Filed under: Meet the Editor, The Schooner Blog |

In this Meet the Editor series, we’re asking our assistant editors about their work on the Schooner and thoughts on their respective genres. Read our fourth installment with assistant poetry editor JC Andrews below.


JC Andrews
Assistant Poetry Editor

What brought you to UNL and to working with the Schooner? 

I came to UNL to get my PhD in Creative Writing. I had previous experience editing Indiana Review, and I wanted to continue that work with the Schooner.

What do you look for when reading submissions?

I look for poems that make ordinary images feel more exact through earnest description that I haven’t necessarily encountered elsewhere.

Can you recall one piece you were moved by and why?

In terms of reading for the Schooner, Dana Fang’s “Outdoor Education” has really stuck with me, even though it’s not a poem. 

Has working as an editor for Prairie Schooner impacted your own creative work?

We get to read a lot of quality work at the Schooner, and being exposed to that many poems people are writing right now is important to me as a poet myself. The time I spend reading helps me feel ready to write.

What types of poetic risks and innovations excite you?

This is a hard question, because I think poems take risks in all kinds of ways all the time that excite me, but right now, I think poems that do strange things with shape have my attention.

How do you know when a poem’s form is best serving its content?

I know this when I can’t imagine the poem taking any other shape than the one it has already taken.

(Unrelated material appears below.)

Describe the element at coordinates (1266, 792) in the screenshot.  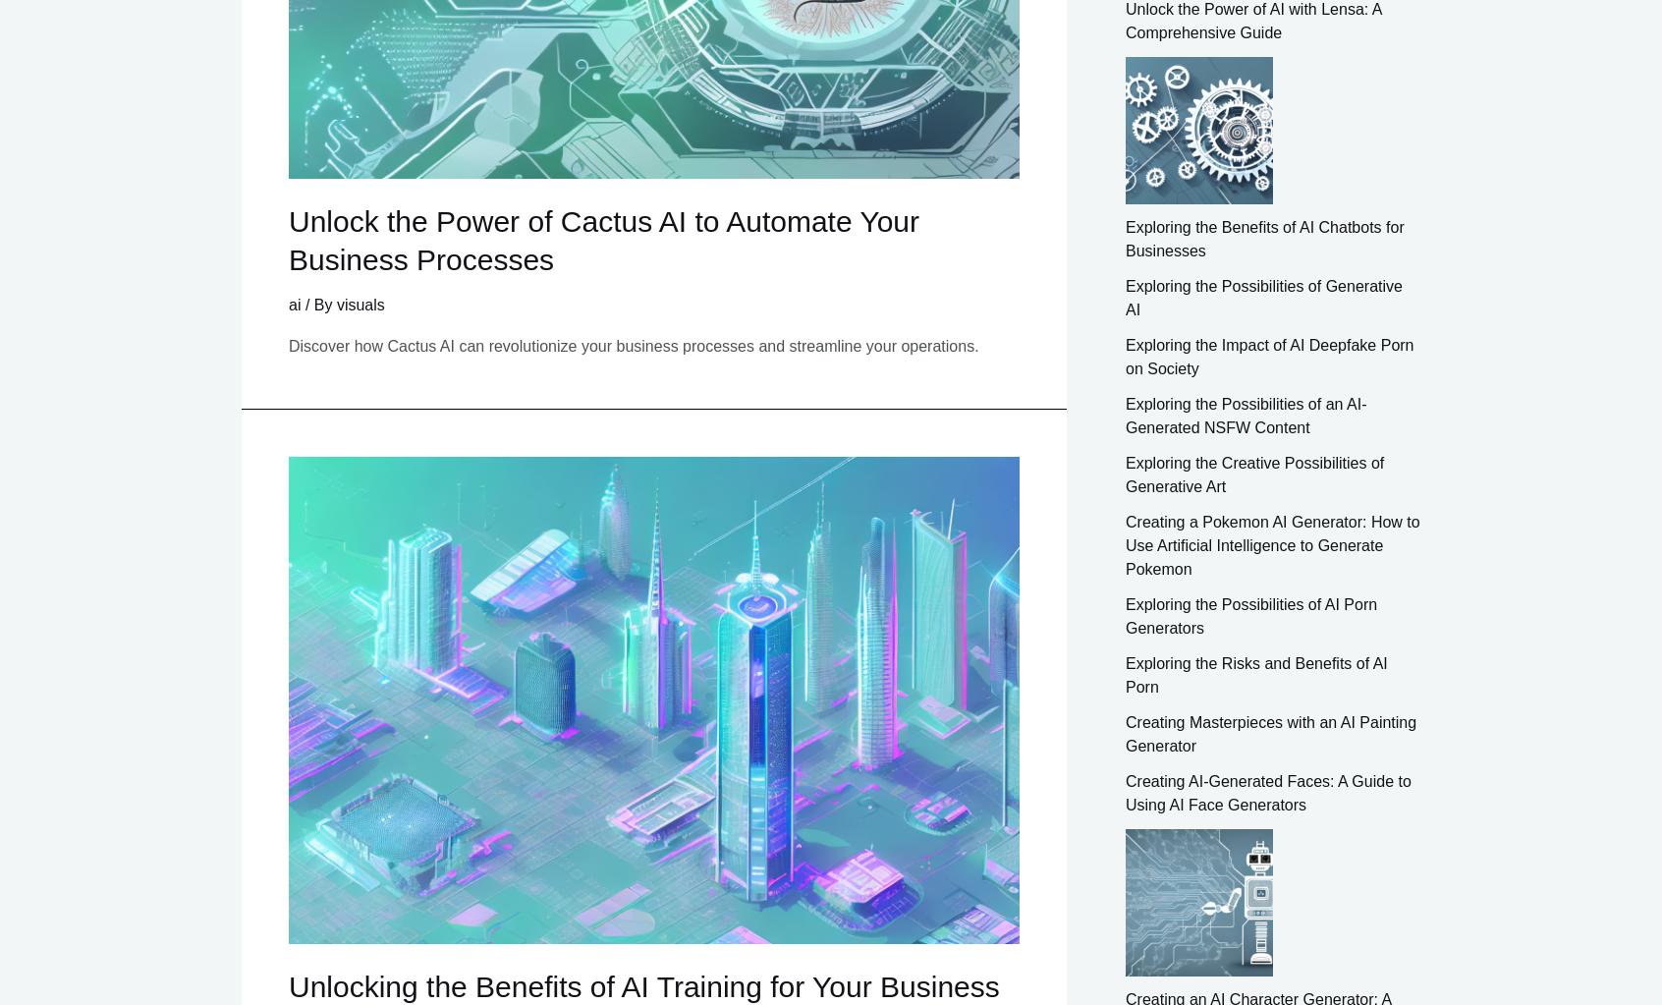
I see `'Creating AI-Generated Faces: A Guide to Using AI Face Generators'` at that location.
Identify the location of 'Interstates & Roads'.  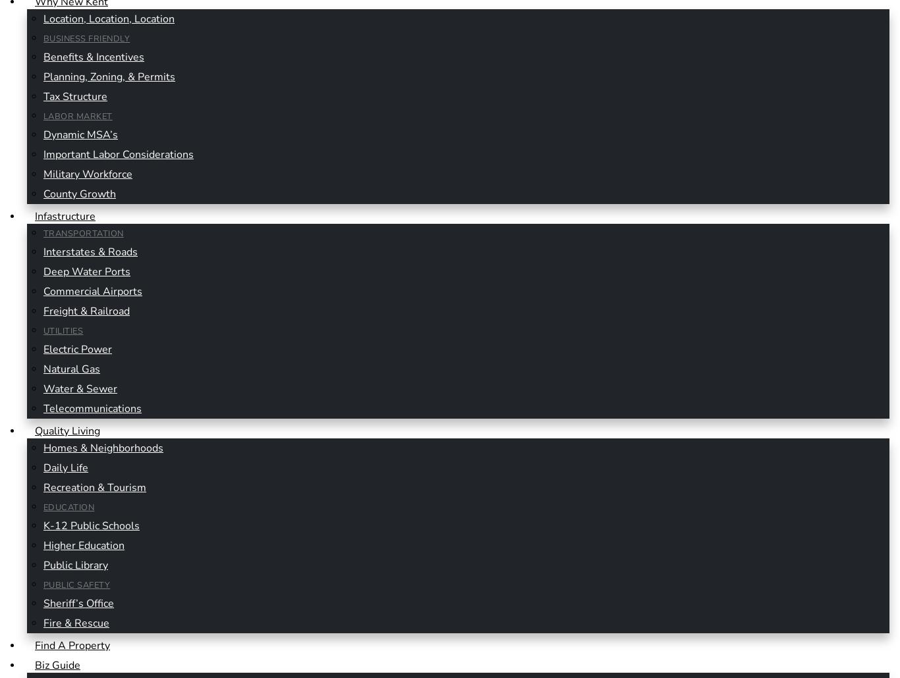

What would you like to see more of in contemporary poetry?

I don’t think there is a shortage of contrapuntal poems, but I always want to see more of those.


JC Andrews is a lesbian poet from Springfield, Arkansas with an interest in poems that work as an un-ing, poems that hold questions as a form of caretaking. Her work can be found in Gulf Coast, the Massachusetts Review, and Waxwing. Most recently, her manuscript, Of an Ilk, was a finalist for the 2024 National Poetry Series, and her poem, “Gargoyle,” was the first runner-up of the Palette Poetry 2024 Sappho Prize for Women Poets, judged by Megan Fernandes. She is currently a student and teacher at the University of Nebraska-Lincoln, and her chapbook, TRILLION AMBER TRUMPETS, will come out in March with Sibling Rivalry Press.